Record excerpts
********
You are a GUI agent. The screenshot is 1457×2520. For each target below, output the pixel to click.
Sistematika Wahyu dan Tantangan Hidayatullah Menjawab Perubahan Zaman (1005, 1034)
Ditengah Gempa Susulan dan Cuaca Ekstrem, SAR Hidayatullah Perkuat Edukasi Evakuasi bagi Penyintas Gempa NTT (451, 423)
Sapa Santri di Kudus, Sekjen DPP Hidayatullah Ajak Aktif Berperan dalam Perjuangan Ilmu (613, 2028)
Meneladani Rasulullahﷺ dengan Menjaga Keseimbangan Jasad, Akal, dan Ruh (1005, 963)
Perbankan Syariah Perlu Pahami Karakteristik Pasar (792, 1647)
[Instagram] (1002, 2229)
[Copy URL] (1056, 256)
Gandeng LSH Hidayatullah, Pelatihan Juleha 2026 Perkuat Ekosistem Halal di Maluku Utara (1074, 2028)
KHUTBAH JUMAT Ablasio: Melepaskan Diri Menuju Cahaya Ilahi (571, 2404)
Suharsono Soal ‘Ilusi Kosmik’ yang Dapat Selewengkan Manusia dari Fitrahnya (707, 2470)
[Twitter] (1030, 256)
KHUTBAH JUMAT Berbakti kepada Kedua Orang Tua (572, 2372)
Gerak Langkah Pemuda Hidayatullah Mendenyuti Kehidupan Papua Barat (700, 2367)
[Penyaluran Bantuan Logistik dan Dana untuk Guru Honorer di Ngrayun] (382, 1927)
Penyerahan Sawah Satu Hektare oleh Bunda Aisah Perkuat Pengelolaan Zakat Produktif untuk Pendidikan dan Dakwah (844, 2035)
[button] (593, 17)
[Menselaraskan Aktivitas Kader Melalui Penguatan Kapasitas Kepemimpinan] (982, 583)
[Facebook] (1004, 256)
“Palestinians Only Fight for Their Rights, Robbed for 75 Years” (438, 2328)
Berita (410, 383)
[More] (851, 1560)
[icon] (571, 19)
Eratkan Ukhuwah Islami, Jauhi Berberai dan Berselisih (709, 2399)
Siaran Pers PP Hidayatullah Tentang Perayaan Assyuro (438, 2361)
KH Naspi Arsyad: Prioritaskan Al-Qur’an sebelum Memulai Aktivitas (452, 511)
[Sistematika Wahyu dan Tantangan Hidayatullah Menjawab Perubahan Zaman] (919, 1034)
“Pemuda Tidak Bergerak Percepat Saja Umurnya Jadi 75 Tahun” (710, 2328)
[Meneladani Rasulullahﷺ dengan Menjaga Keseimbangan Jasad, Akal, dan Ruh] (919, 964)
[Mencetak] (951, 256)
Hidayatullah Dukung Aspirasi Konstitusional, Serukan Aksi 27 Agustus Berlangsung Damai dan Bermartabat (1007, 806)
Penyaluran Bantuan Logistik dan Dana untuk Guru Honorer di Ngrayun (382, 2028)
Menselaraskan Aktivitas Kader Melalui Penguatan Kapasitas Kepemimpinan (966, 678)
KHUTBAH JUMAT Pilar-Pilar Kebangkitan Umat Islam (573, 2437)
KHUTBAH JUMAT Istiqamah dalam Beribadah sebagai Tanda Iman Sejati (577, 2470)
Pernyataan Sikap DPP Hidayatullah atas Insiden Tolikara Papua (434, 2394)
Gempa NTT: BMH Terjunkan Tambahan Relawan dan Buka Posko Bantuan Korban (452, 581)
********
Problem to work on
Extract each record, keeping it identical to the original.

Output of the task
You are a GUI agent. The screenshot is 1457×2520. For each target below, output the pixel to click.
Sistematika Wahyu dan Tantangan Hidayatullah Menjawab Perubahan Zaman (1005, 1034)
Ditengah Gempa Susulan dan Cuaca Ekstrem, SAR Hidayatullah Perkuat Edukasi Evakuasi bagi Penyintas Gempa NTT (451, 423)
Sapa Santri di Kudus, Sekjen DPP Hidayatullah Ajak Aktif Berperan dalam Perjuangan Ilmu (613, 2028)
Meneladani Rasulullahﷺ dengan Menjaga Keseimbangan Jasad, Akal, dan Ruh (1005, 963)
Perbankan Syariah Perlu Pahami Karakteristik Pasar (792, 1647)
[Instagram] (1002, 2229)
[Copy URL] (1056, 256)
Gandeng LSH Hidayatullah, Pelatihan Juleha 2026 Perkuat Ekosistem Halal di Maluku Utara (1074, 2028)
KHUTBAH JUMAT Ablasio: Melepaskan Diri Menuju Cahaya Ilahi (571, 2404)
Suharsono Soal ‘Ilusi Kosmik’ yang Dapat Selewengkan Manusia dari Fitrahnya (707, 2470)
[Twitter] (1030, 256)
KHUTBAH JUMAT Berbakti kepada Kedua Orang Tua (572, 2372)
Gerak Langkah Pemuda Hidayatullah Mendenyuti Kehidupan Papua Barat (700, 2367)
[Penyaluran Bantuan Logistik dan Dana untuk Guru Honorer di Ngrayun] (382, 1927)
Penyerahan Sawah Satu Hektare oleh Bunda Aisah Perkuat Pengelolaan Zakat Produktif untuk Pendidikan dan Dakwah (844, 2035)
[button] (593, 17)
[Menselaraskan Aktivitas Kader Melalui Penguatan Kapasitas Kepemimpinan] (982, 583)
[Facebook] (1004, 256)
“Palestinians Only Fight for Their Rights, Robbed for 75 Years” (438, 2328)
Berita (410, 383)
[More] (851, 1560)
[icon] (571, 19)
Eratkan Ukhuwah Islami, Jauhi Berberai dan Berselisih (709, 2399)
Siaran Pers PP Hidayatullah Tentang Perayaan Assyuro (438, 2361)
KH Naspi Arsyad: Prioritaskan Al-Qur’an sebelum Memulai Aktivitas (452, 511)
[Sistematika Wahyu dan Tantangan Hidayatullah Menjawab Perubahan Zaman] (919, 1034)
“Pemuda Tidak Bergerak Percepat Saja Umurnya Jadi 75 Tahun” (710, 2328)
[Meneladani Rasulullahﷺ dengan Menjaga Keseimbangan Jasad, Akal, dan Ruh] (919, 964)
[Mencetak] (951, 256)
Hidayatullah Dukung Aspirasi Konstitusional, Serukan Aksi 27 Agustus Berlangsung Damai dan Bermartabat (1007, 806)
Penyaluran Bantuan Logistik dan Dana untuk Guru Honorer di Ngrayun (382, 2028)
Menselaraskan Aktivitas Kader Melalui Penguatan Kapasitas Kepemimpinan (966, 678)
KHUTBAH JUMAT Pilar-Pilar Kebangkitan Umat Islam (573, 2437)
KHUTBAH JUMAT Istiqamah dalam Beribadah sebagai Tanda Iman Sejati (577, 2470)
Pernyataan Sikap DPP Hidayatullah atas Insiden Tolikara Papua (434, 2394)
Gempa NTT: BMH Terjunkan Tambahan Relawan dan Buka Posko Bantuan Korban (452, 581)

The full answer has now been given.